___ Alıntı Metin
İlim İki Kısımdır; Zatî ve Arazî

Biz Şii Müslümanların inancına göre ilim iki kısımdır. zati ve arazi (ilineksel).

Zati ilme asla arazi/ilineksel ilim nüfuz edemez. Bütünüyle Allah-u Teala’ya özgüdür. Biz de o ilmi sadece icmalen ispat edebiliriz, apaçık gerçeğini tasavvur edemeyiz. Yaptığımız takdir ve tabirler kelimelerin darlığındandır. Yoksa beşerin aklı bu zati ilmi asla tasavvur edemez.

İkinci kısım ise arazi/ilineksel ilimdir ki Peygamber (s.a.a), ümmet, İmam ve me’mum hiç kimse bir ilme bizzat sahip değildir. Onlara daha sonradan ihsan edilmektedir. Bu tür arazi/ilineksel ilimler iki kısımdır. Tahsili/kesbi ve Ledünni/Vehbi... Bu iki tür de Allah-u Teala’nın rabbani feyizlerindendir.

Tahsil eden bir öğrenci Allah’ın feyzi olmaksızın bir yere varamaz. Ne kadar zahmet çekse de alim olamaz. Allah-u Teala teveccüh ederse ve öğrenci de okula gidip zahmet çekerse o çektiği zahmetler ölçüsünce feyiz elde eder. İkinci kısım ilineksel ilme de ledünni ilim diyorlar. Yani vasıtasız feyiz elde edilmesini ifade ediyorlar. Tahsil ve harf telkini olmaksızın bizzat Allah-u Teala tarafından ihsan edilmektedir.

Nitekim Kehf suresi 65. ayette şöyle buyurulmaktadır:

“Yine ona tarafımızdan bir ilim öğretmiştik.”

Şiilerden hiç kimse gayb ilmini bilmenin Peygamber (s.a.a) veya İmamların bir parçası olduğunu iddia etmemiştir. Yani İmam ve peygamberler de Allah-u Teala gibi zatları gereği bir ilme sahip değillerdir.

Böyle bir iddia da bulunan kafirdir. Biz Şiiler bundan uzağız. Ama bizim inandığımız şu ki Allah-u Teala mecbur ve mahdut değildir, istediğini yapan ve mutlak kudret sahibidir. İrade etmiş olduğu takdirde kullarından istediğine ilim ve kudret ihsan edebilir.
______
• **Görev**: Lütfen ilmin zati ve arazi kısımlarını anlatan metni, son cümlesinin ardından sürdürün.
___ Veri Kesiti
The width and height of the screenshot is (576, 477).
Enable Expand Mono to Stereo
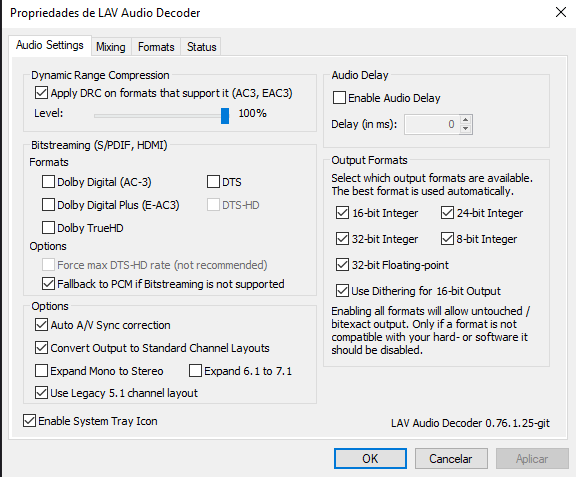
______
• **Beklenen Çıktı**:
Ama bazen beşeri bir öğretmen de herhangi bir vesileyle, bazen de vesilesiz ve aracısız feyiz vermektedir. O vasıtasız ilmi, ledünni ve gaybi ilim olarak adlandırıyoruz. Onlar okula gitmeden ve hiçbir öğretmen tutmadan İlahi feyizden nasiplenmektedirler. Şairin tabiriyle:

Benim Sevgilim okula gitmedi, yazı yazmadı.

Gamzeyle yüzlerce öğretmenin öğrencisi oldu.

Şeyh: Bu sözleriniz doğrudur. Ama Allah’ın iradesi doğal olmayan böyle bir şeye taalluk etmez. Allah-u Teala gayb ilmini öğretmensiz kimseye ihsan etmez.

Davetçi: Zaten yanlışınız da buradadır. Biraz olsun düşünmüyorsunuz. Hatta bizzat kendi alimlerinizin aksine sözler beyan ediyorsunuz. Halbuki konu açıklamaya bile gerek kalmayacak kadar apaçık ortadadır. Allah’ın seçtiği enbiya ve evsiyasına kendileri için gerekli olan gayb ilmini ihsan etmiş olduğu hususunda hiçbir şek ve şüphe yoktur.

Şeyh: Açıkça insanlardan gayb ilmini reddeden bu ayetler karşısında deliliniz nedir?

Davetçi: Biz de Kur’ân-ı Kerim’in bu ayetlerine muhalif değiliz; zira Kur’ân-ı Kerim’in her ayeti özel bir şey için inmiştir. Durum gereği bazen olumlu, bazen de olumsuz nazil olmuştur. Bu yüzden alimler Kur’ân hakkında şöyle demiştir: “Kur’ân-ı Kerim’in ayetleri bazısı bazısını güçlendirir/teşdit eder.”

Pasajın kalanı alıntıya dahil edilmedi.